JOB
Please find each line in the records that contains the string "picker" and copy it out. Treat uppercase and lowercase as different when matching.

[Begin GIVEN DATA]

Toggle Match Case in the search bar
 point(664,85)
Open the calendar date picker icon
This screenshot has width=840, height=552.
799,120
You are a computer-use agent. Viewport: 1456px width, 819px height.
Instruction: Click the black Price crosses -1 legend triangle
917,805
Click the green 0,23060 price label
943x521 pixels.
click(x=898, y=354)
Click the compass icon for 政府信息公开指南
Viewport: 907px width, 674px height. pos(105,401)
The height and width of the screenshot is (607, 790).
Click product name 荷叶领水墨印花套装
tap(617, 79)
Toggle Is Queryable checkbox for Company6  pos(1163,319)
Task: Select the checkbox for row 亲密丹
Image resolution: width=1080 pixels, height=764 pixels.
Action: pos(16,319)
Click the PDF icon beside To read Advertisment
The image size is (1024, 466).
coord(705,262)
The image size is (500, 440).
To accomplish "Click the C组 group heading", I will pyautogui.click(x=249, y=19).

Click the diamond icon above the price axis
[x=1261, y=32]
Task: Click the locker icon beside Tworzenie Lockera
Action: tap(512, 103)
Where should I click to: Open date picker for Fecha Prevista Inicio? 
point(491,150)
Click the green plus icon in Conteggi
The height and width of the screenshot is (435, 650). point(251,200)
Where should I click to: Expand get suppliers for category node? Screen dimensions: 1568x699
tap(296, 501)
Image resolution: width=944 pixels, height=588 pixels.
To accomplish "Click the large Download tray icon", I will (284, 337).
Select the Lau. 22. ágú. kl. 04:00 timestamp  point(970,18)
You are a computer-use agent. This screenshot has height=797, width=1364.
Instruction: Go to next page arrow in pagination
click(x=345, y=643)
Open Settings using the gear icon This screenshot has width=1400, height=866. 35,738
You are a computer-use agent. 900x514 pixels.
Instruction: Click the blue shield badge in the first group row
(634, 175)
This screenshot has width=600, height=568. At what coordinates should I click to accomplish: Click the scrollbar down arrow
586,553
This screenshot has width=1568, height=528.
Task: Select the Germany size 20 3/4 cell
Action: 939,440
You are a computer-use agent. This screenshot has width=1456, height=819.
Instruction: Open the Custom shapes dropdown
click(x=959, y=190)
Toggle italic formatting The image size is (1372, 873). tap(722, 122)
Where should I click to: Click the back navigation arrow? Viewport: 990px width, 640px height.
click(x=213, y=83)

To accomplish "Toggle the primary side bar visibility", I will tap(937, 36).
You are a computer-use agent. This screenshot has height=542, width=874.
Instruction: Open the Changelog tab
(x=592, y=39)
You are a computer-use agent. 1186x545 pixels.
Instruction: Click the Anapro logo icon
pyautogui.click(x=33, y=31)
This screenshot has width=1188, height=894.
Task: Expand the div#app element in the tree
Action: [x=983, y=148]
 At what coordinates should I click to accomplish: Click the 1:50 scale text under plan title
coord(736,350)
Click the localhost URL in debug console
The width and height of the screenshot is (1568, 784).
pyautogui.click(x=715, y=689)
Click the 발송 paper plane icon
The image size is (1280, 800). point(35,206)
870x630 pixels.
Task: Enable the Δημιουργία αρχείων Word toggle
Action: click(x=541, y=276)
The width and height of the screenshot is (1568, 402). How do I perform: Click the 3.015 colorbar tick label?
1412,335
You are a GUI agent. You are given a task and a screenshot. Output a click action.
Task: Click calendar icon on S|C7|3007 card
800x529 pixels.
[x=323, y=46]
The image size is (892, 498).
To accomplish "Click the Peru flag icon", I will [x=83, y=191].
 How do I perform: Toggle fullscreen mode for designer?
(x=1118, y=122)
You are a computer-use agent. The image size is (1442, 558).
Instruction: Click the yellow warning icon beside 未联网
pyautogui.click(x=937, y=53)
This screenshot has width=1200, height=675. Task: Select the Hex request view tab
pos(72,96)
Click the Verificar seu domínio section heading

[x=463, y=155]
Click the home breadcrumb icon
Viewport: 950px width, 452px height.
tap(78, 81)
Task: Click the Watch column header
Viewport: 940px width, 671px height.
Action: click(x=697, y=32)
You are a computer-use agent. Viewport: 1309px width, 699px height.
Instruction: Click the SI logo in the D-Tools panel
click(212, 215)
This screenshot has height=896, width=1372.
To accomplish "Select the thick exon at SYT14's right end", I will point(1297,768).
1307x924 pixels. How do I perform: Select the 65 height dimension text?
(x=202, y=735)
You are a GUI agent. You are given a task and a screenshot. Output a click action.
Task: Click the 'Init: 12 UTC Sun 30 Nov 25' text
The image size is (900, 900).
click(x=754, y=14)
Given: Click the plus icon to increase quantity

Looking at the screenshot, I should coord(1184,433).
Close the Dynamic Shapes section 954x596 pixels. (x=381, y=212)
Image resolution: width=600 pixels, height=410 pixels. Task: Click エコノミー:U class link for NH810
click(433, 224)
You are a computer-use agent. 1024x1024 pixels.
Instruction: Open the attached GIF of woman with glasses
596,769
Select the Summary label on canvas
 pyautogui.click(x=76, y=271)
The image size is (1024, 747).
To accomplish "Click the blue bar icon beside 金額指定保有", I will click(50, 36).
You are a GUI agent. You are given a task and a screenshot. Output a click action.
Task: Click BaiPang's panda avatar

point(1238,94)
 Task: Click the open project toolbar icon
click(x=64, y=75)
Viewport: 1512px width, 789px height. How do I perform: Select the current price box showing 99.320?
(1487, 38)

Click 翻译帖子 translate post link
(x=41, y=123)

[End GIVEN DATA]

EXERCISE OUTPUT
Open the calendar date picker icon
Where should I click to: Open date picker for Fecha Prevista Inicio? 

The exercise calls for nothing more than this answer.